If you are detained by police and not allowed to leave freely, police must read you the Miranda Warning so that you fully understand your rights regarding being questioned. If the police do not intend to use those answers against you at a trial, they do not need to ‘Mirandize’ you.
Any defense attorney would want their potential client to take advantage of one of the most important rights in the Miranda Warning: the right to remain silent. It is certainly more difficult to defend a client who has freely admitted guilt to a crime or given such information as to be easily incriminated.
The Miranda Warning, in protecting an individual’s Fifth Amendment rights not to self-incriminate, allows you to decline to answer questions unless you have an attorney present or until you have consulted with your attorney.
Evidence that you might unwittingly give before you have been Mirandized should not technically be used against you at a trial, but the law is complex and intricate and you should not count on evidence being dismissed if you were not Mirandized and you gave the information freely.
If you have been Mirandized and you waive your rights, meaning you wish to speak to police freely without an attorney present, you can change your mind at any time and ‘plead the fifth,’ meaning you no longer wish to answer questions, or that you have changed your mind and wish to have an attorney present after all.

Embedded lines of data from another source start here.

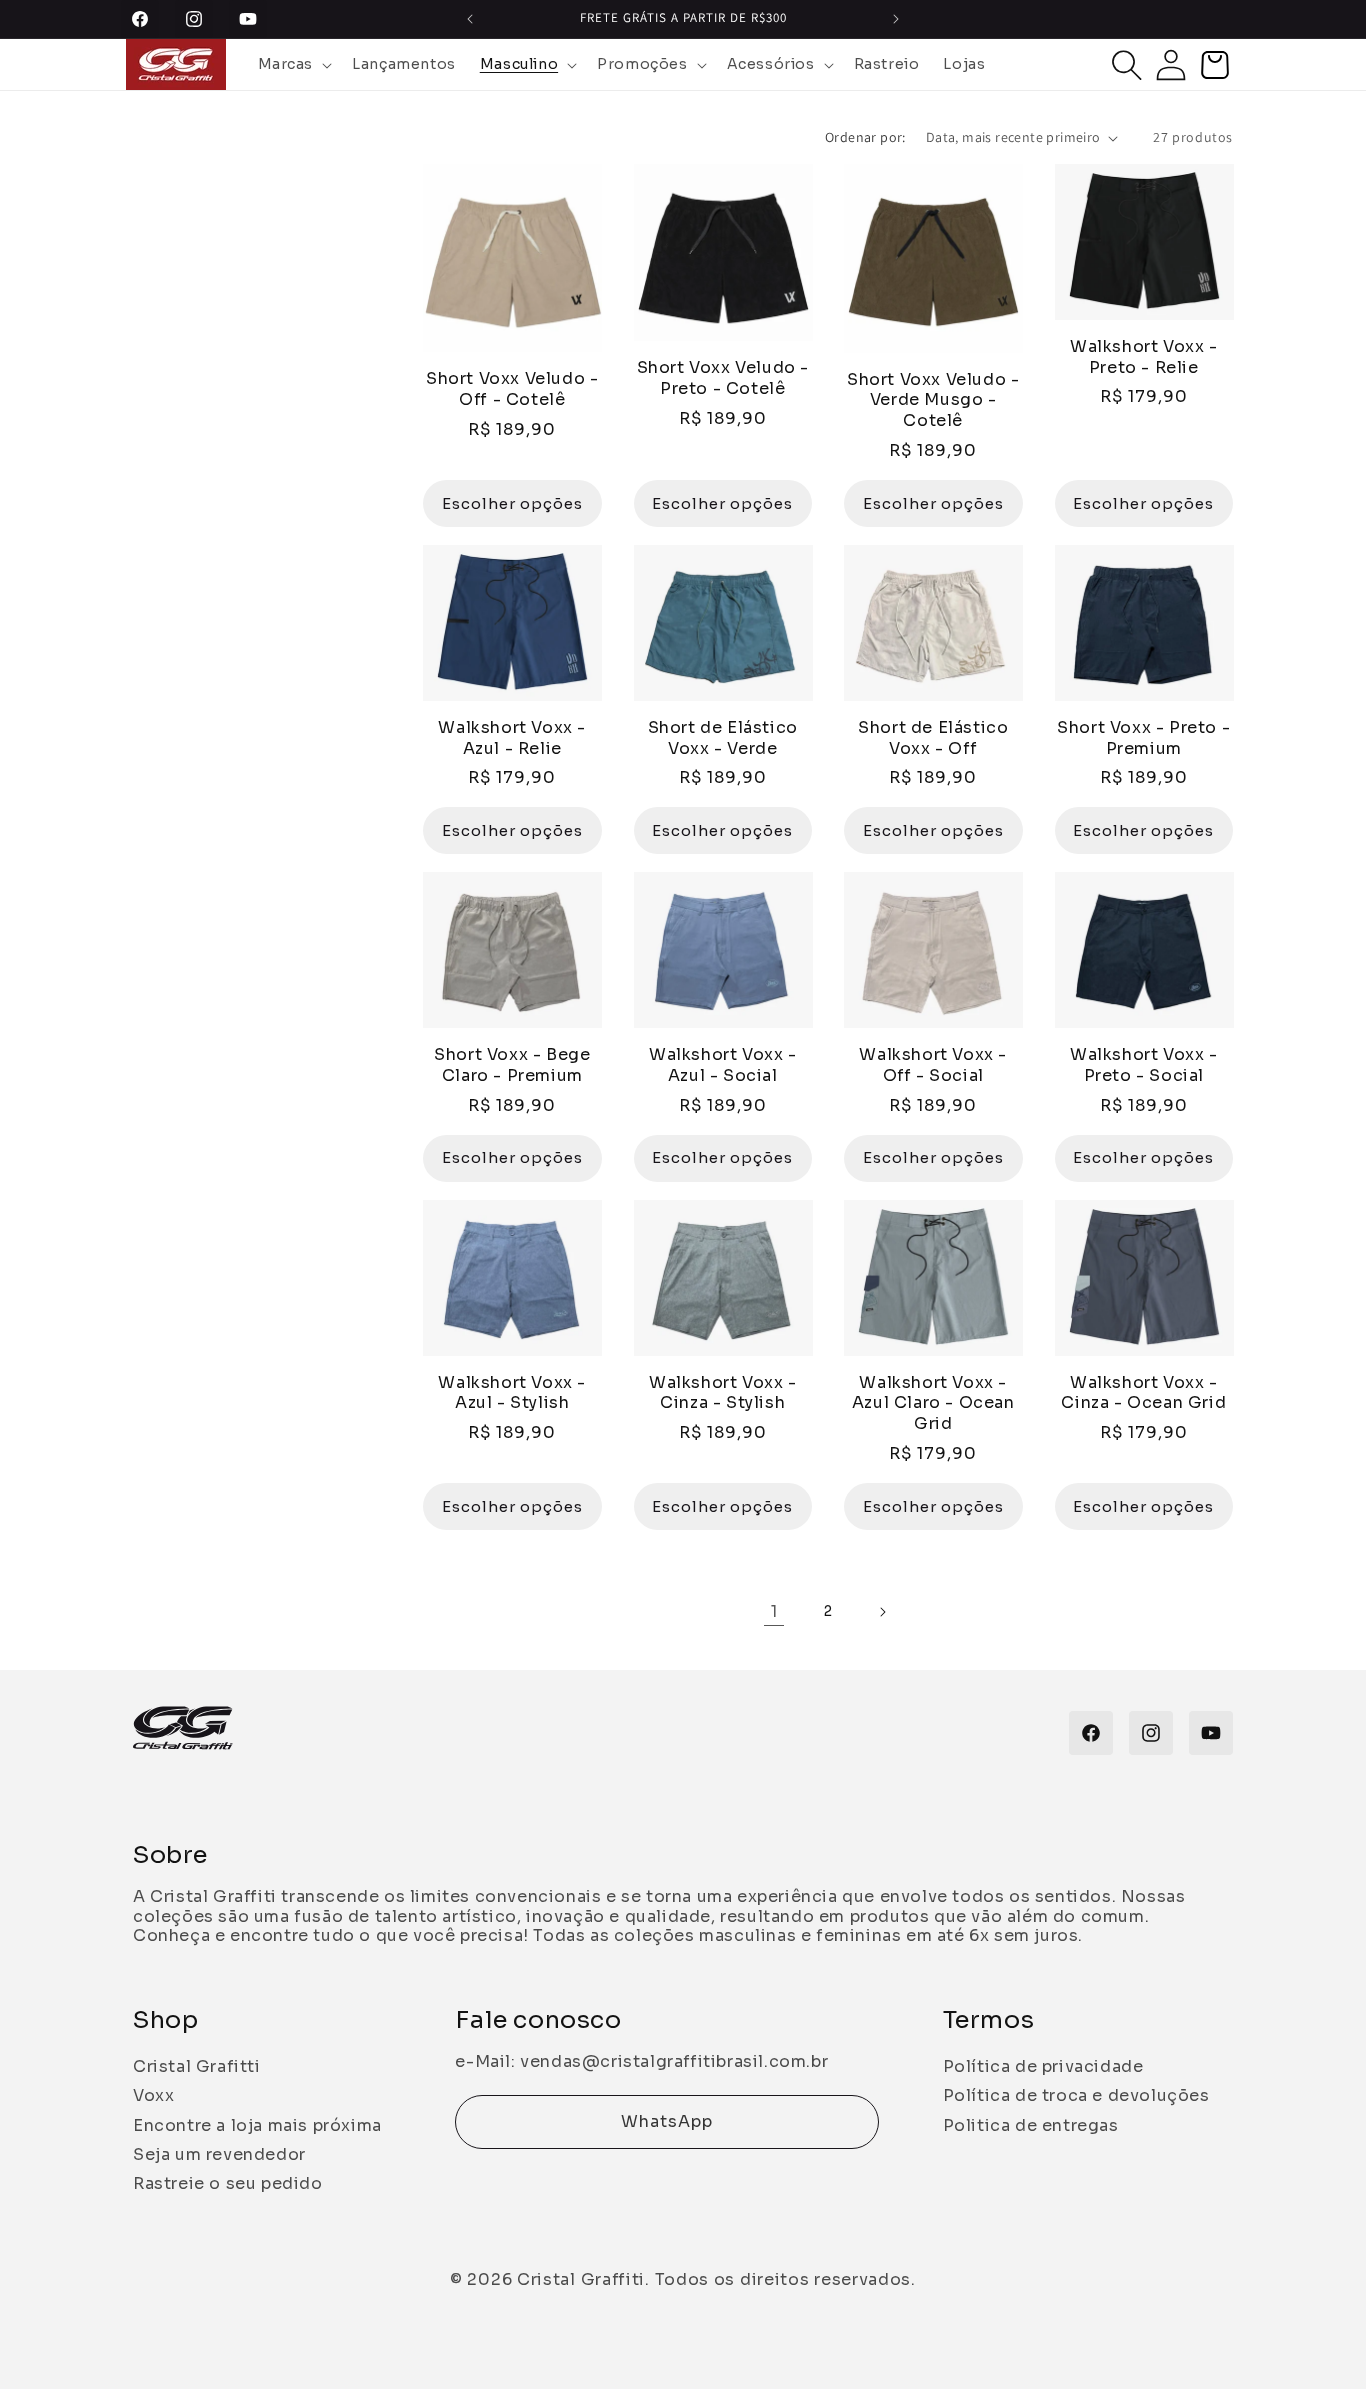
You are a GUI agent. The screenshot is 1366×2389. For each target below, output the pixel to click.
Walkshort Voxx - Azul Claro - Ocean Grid (933, 1404)
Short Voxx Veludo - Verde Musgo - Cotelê (933, 401)
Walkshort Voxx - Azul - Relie (512, 738)
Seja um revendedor (219, 2154)
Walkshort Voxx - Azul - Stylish (512, 1393)
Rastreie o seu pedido (228, 2183)
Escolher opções (512, 503)
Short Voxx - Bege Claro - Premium (512, 1065)
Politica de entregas (1031, 2125)
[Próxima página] (882, 1612)
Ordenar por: (865, 137)
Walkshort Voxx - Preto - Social (1144, 1065)
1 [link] (774, 1611)
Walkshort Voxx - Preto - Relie (1144, 357)
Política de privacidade (1043, 2066)
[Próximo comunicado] (896, 19)
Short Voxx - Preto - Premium (1143, 738)
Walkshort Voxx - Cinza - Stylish (723, 1393)
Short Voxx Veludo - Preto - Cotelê (723, 378)
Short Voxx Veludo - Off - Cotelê (512, 389)
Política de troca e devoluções (1076, 2095)
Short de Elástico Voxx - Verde (723, 738)
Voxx (153, 2095)
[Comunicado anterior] (470, 19)
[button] (293, 64)
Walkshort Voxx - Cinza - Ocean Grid (1143, 1393)
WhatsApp (667, 2121)
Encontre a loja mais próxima (257, 2125)
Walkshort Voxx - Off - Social (933, 1065)
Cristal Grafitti (197, 2066)
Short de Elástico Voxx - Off (933, 738)
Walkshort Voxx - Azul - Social (723, 1065)
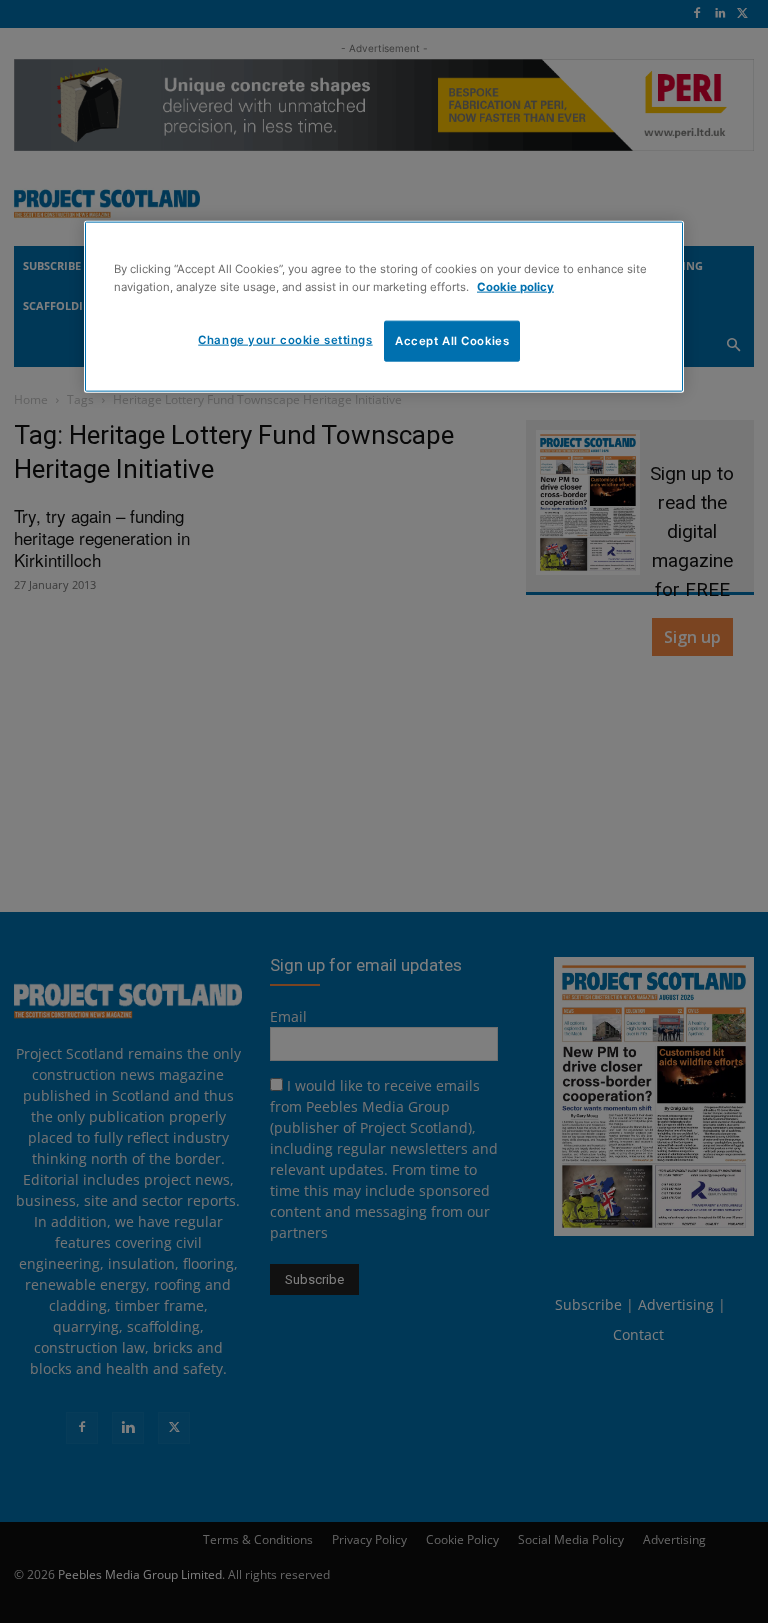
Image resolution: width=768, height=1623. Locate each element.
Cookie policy (515, 286)
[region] (384, 307)
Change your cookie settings (285, 339)
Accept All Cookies (452, 340)
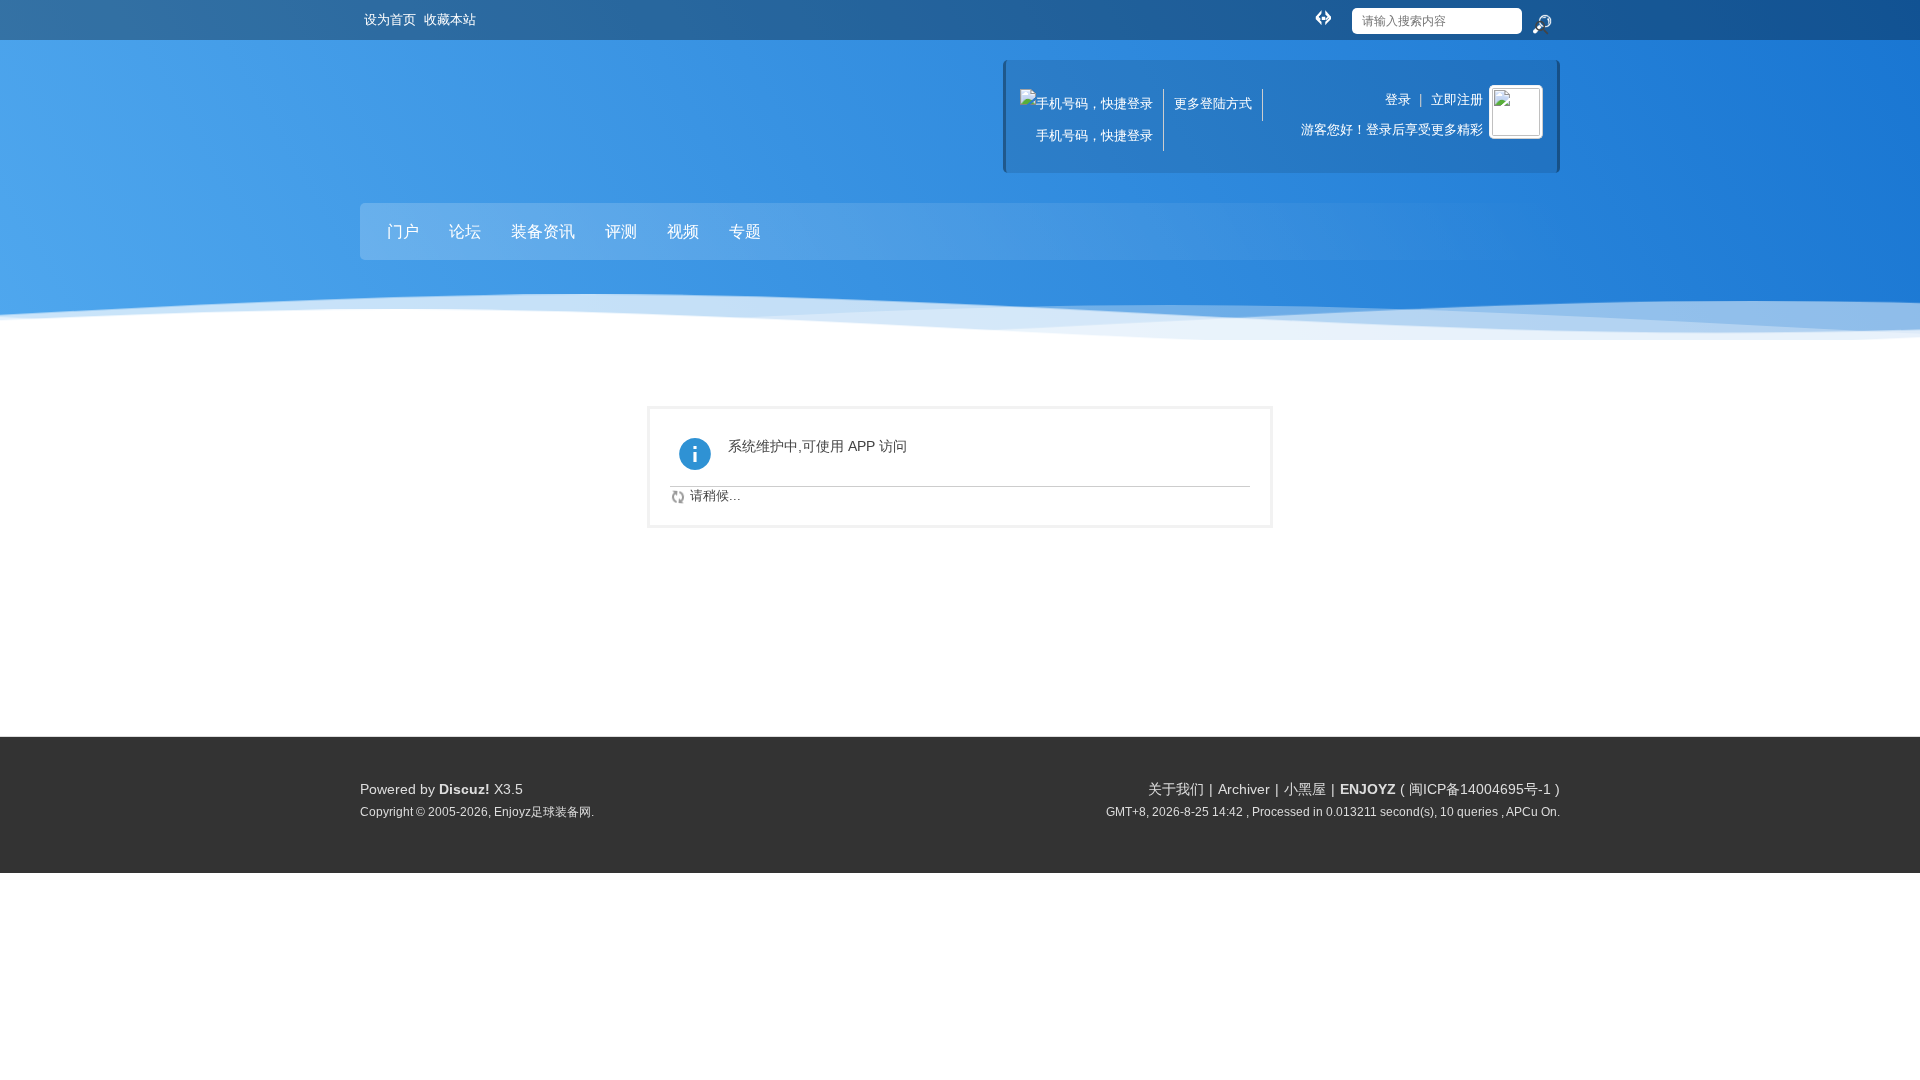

If the police unreasonably and illegally find evidence against you and they have violated your rights by not reading you the Miranda Warning in a timely fashion, there is a rule called ‘fruit of the poisonous tree’ that makes such evidence inadmissible in a court of law. However, police may be able to prove that they would have found such evidence without your cooperation, and therefore they have the right to use that evidence at a trial. Be cautious about relying on any such intricate defenses. Choose the ‘right to remain silent’ option as your best choice and talk with a lawyer about your case.